Extrait:
┄┄┄┄┄┄

Sarkozy : service marketing d’un ultralibéralisme en crise
vendredi 06 février 2009
Hier soir, la télévision française diffusait un bien mauvais téléfilm en prime time. Dans le rôle principal, un acteur bien connu concourant pour les nominations aux césars. Mais le scénario, écrit dans l’urgence, manquait de réalisme malgré les efforts non dissimulés de l’acteur pour essayer de nous transmettre quelques brides d’émotions longuement travaillées.
Au-delà de la dérision que m’inspire l’exercice du Président hier soir, c’est surtout le retournement de position idéologique qui me marque et m’effraie vis-à-vis de sa « sincérité politique ». Qui peut croire qu’un homme qui depuis 40 ans agit avec un raisonnement purement ultralibéral, peut d’un jour à l’autre, reprendre des propos tenus hier encore par la CGT ou par sa propre opposition ?

┄┄┄┄┄┄

[Fiches de données]
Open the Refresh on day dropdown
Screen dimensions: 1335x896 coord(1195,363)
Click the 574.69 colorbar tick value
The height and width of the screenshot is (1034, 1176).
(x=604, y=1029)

┄┄┄┄┄┄

Consigne: Réécrivez le passage de l'extrait qui commence par « Sarkozy : service » et se poursuit jusqu'à « d’émotions longuement travaillées. », en remplaçant « téléfilm » par « feuilleton ».

Corrigé:
Sarkozy : service marketing d’un ultralibéralisme en crise
vendredi 06 février 2009
Hier soir, la télévision française diffusait un bien mauvais feuilleton en prime time. Dans le rôle principal, un acteur bien connu concourant pour les nominations aux césars. Mais le scénario, écrit dans l’urgence, manquait de réalisme malgré les efforts non dissimulés de l’acteur pour essayer de nous transmettre quelques brides d’émotions longuement travaillées.